▸ Pointing records for text and elements
****************

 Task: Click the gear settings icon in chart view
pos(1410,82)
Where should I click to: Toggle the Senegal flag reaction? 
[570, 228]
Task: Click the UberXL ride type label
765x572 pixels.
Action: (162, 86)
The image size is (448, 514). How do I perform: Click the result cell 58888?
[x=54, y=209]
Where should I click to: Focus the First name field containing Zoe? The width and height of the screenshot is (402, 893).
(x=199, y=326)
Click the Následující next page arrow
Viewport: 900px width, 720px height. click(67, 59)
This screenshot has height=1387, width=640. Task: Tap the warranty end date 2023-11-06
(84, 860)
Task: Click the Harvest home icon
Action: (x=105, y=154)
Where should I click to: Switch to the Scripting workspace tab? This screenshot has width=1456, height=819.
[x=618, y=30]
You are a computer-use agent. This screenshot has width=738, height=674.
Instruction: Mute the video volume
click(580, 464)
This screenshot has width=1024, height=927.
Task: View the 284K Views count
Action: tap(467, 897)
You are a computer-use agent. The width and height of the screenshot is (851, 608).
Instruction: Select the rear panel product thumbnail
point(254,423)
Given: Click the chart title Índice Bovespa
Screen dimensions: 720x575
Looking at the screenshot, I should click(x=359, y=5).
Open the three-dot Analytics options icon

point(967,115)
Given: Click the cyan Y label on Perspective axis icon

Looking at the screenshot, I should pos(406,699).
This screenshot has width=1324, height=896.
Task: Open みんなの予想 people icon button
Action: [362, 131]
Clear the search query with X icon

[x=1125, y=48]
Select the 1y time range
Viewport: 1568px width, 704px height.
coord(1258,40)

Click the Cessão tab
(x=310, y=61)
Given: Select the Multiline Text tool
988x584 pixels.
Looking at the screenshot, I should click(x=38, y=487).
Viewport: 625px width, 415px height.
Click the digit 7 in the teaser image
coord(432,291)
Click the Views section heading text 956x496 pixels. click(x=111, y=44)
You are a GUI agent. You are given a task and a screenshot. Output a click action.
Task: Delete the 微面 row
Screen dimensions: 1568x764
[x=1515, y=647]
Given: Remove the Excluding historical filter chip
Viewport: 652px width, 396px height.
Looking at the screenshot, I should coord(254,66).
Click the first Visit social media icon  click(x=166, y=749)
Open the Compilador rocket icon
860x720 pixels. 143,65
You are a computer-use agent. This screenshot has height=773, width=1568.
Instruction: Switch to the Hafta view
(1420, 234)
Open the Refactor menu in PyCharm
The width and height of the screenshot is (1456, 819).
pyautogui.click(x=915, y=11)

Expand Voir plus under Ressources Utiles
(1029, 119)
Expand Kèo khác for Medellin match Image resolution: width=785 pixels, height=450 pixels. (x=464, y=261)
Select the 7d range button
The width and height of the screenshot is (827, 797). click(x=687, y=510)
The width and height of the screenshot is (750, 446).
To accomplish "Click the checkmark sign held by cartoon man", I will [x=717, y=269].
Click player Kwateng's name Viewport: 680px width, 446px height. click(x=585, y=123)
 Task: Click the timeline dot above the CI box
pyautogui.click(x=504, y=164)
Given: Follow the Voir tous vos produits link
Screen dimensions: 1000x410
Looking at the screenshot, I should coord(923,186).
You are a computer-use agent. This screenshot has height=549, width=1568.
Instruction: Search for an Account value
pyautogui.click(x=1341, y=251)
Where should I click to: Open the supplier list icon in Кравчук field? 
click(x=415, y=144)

****************

▸ AIM OF THE EXERCISE
Rewrite all of the material above, substituting "Command" for every "Instruction" and keeping everything else the same.

▸ REPLY TO THE TASK
 Task: Click the gear settings icon in chart view
pos(1410,82)
Where should I click to: Toggle the Senegal flag reaction? 
[570, 228]
Task: Click the UberXL ride type label
765x572 pixels.
Action: (162, 86)
The image size is (448, 514). How do I perform: Click the result cell 58888?
[x=54, y=209]
Where should I click to: Focus the First name field containing Zoe? The width and height of the screenshot is (402, 893).
(x=199, y=326)
Click the Následující next page arrow
Viewport: 900px width, 720px height. click(67, 59)
This screenshot has height=1387, width=640. Task: Tap the warranty end date 2023-11-06
(84, 860)
Task: Click the Harvest home icon
Action: (x=105, y=154)
Where should I click to: Switch to the Scripting workspace tab? This screenshot has width=1456, height=819.
[x=618, y=30]
You are a computer-use agent. This screenshot has width=738, height=674.
Command: Mute the video volume
click(580, 464)
This screenshot has width=1024, height=927.
Task: View the 284K Views count
Action: tap(467, 897)
You are a computer-use agent. The width and height of the screenshot is (851, 608).
Command: Select the rear panel product thumbnail
point(254,423)
Given: Click the chart title Índice Bovespa
Screen dimensions: 720x575
Looking at the screenshot, I should click(x=359, y=5).
Open the three-dot Analytics options icon

point(967,115)
Given: Click the cyan Y label on Perspective axis icon

Looking at the screenshot, I should pos(406,699).
This screenshot has width=1324, height=896.
Task: Open みんなの予想 people icon button
Action: [362, 131]
Clear the search query with X icon

[x=1125, y=48]
Select the 1y time range
Viewport: 1568px width, 704px height.
coord(1258,40)

Click the Cessão tab
(x=310, y=61)
Given: Select the Multiline Text tool
988x584 pixels.
Looking at the screenshot, I should click(x=38, y=487).
Viewport: 625px width, 415px height.
Click the digit 7 in the teaser image
coord(432,291)
Click the Views section heading text 956x496 pixels. click(x=111, y=44)
You are a GUI agent. You are given a task and a screenshot. Output a click action.
Task: Delete the 微面 row
Screen dimensions: 1568x764
[x=1515, y=647]
Given: Remove the Excluding historical filter chip
Viewport: 652px width, 396px height.
Looking at the screenshot, I should coord(254,66).
Click the first Visit social media icon  click(x=166, y=749)
Open the Compilador rocket icon
860x720 pixels. 143,65
You are a computer-use agent. This screenshot has height=773, width=1568.
Command: Switch to the Hafta view
(1420, 234)
Open the Refactor menu in PyCharm
The width and height of the screenshot is (1456, 819).
pyautogui.click(x=915, y=11)

Expand Voir plus under Ressources Utiles
(1029, 119)
Expand Kèo khác for Medellin match Image resolution: width=785 pixels, height=450 pixels. (x=464, y=261)
Select the 7d range button
The width and height of the screenshot is (827, 797). click(x=687, y=510)
The width and height of the screenshot is (750, 446).
To accomplish "Click the checkmark sign held by cartoon man", I will [x=717, y=269].
Click player Kwateng's name Viewport: 680px width, 446px height. click(x=585, y=123)
 Task: Click the timeline dot above the CI box
pyautogui.click(x=504, y=164)
Given: Follow the Voir tous vos produits link
Screen dimensions: 1000x410
Looking at the screenshot, I should coord(923,186).
You are a computer-use agent. This screenshot has height=549, width=1568.
Command: Search for an Account value
pyautogui.click(x=1341, y=251)
Where should I click to: Open the supplier list icon in Кравчук field? 
click(x=415, y=144)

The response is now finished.